In early eighties, Belavin and Drinfeld showed that nonskewsymmetric classical r-matrices for simple Lie algebras are classified by combinatorial objects which are now called Belavin-Drinfeld triples. Later the second author of the present paper generalized this result to the case of dynamical r-matrices, and showed that they correspond to generalized Belavin-Drinfeld triples. The dynamical r-matrix corresponding a triple is given by a certain explicit formula, which works for any symmetrizable Kac-Moody algebra. In special cases, this formula gives the Felder and the Belavin r-matrix. In 1994, Felder associated with every dynamical r-matrix a system of differential equations called the KZB equations. In the case of the Felder and Belavin r-matrix, solutions of these equations are known to have a representation theoretical presentation, as conformal blocks (i.e. traces of products of intertwining operators between representations of Lie algebras). In this paper, we propose such a presentation for ANY dynamical r-matrix given by the second author's formula.
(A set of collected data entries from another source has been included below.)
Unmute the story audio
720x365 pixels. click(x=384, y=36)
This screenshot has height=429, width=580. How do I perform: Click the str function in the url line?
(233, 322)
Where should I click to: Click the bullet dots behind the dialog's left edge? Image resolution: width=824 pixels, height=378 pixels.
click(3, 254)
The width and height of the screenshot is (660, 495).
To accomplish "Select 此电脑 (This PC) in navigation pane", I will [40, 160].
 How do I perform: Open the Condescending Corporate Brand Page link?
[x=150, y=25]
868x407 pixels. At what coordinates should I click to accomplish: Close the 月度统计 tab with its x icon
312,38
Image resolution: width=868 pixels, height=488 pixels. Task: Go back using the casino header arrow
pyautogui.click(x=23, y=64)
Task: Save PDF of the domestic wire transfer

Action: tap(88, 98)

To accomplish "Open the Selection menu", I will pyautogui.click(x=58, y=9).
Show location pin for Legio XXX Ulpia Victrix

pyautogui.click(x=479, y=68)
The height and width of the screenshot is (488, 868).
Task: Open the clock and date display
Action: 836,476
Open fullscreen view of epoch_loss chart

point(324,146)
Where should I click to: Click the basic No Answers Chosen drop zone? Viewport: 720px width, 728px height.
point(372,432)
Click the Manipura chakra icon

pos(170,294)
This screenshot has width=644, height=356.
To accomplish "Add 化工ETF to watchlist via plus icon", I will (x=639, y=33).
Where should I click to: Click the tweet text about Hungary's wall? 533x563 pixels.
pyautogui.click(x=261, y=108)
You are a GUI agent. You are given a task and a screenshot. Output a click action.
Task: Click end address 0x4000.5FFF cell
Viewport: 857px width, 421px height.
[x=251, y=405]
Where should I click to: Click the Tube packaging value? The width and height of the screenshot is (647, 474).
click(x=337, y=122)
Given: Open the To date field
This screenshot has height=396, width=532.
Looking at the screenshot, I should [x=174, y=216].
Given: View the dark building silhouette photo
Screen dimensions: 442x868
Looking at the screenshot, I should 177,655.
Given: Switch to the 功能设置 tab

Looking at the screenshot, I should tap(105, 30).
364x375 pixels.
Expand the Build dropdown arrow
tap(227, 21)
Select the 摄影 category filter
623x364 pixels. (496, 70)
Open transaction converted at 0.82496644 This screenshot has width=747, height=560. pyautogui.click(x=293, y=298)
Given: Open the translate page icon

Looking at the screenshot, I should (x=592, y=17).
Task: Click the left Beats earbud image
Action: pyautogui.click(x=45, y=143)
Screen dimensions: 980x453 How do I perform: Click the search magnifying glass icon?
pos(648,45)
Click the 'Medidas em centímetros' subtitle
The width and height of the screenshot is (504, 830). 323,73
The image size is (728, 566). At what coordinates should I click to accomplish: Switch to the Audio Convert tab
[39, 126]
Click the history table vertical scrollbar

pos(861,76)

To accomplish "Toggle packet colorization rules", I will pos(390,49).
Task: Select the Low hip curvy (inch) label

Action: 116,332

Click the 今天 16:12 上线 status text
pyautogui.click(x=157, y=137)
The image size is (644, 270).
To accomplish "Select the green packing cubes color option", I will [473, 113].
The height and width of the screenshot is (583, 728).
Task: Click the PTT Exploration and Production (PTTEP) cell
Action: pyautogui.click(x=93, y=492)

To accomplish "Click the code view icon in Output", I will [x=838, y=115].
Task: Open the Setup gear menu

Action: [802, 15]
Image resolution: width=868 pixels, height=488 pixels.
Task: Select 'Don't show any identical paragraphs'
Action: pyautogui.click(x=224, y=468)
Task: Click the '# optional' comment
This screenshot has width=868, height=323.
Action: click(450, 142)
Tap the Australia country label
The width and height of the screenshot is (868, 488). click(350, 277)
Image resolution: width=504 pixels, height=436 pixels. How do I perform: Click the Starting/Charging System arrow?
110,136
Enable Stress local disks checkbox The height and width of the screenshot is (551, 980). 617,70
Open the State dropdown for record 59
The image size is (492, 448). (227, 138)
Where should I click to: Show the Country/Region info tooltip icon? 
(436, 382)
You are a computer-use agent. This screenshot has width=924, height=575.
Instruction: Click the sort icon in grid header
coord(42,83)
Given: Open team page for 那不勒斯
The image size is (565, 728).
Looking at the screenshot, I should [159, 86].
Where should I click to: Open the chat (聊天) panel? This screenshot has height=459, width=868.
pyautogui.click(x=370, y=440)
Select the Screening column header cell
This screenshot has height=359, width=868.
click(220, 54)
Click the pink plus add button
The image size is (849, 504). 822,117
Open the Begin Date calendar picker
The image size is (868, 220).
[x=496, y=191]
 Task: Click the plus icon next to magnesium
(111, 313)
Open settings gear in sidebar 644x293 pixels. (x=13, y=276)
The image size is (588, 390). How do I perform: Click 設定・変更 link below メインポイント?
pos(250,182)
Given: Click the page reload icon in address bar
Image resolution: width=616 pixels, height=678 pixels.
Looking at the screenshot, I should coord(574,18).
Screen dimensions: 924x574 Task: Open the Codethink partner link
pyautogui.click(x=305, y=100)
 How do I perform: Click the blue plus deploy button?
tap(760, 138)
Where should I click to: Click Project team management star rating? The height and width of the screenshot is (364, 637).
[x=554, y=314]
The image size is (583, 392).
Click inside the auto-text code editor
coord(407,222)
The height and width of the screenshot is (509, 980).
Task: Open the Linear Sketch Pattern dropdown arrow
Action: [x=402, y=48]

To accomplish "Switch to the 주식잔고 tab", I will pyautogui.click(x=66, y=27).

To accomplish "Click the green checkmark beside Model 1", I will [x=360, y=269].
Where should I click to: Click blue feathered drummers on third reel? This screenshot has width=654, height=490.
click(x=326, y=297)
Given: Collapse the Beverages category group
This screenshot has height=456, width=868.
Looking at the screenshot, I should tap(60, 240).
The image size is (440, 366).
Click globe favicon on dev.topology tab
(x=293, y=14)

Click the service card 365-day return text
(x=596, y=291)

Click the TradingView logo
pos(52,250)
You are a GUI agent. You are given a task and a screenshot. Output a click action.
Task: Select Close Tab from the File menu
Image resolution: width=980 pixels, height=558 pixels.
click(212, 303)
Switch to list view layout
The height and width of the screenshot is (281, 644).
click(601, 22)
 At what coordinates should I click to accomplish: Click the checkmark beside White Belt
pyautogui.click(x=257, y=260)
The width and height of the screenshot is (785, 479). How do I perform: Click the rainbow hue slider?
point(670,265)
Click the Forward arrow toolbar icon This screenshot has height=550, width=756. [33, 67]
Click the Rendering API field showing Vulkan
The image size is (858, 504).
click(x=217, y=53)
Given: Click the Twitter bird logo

In particular, the paper sheds light on the Belavin-Drinfeld classical r-matrices of 1984. This paper begins a series of papers. In the next paper, joint with T.Schedler, we will give an explicit quantization of the dynamical r-matrices for simple Lie algebras (in particular, Belavin-Drinfeld r-matrices), which has been an open problem for a number of years. In another paper, we plan to generalize the results of the present paper to quantum groups. This should yield quantum KZB equations which involve quantum R-matrices obtained by quantizing the classical r-matrices that appear in this paper.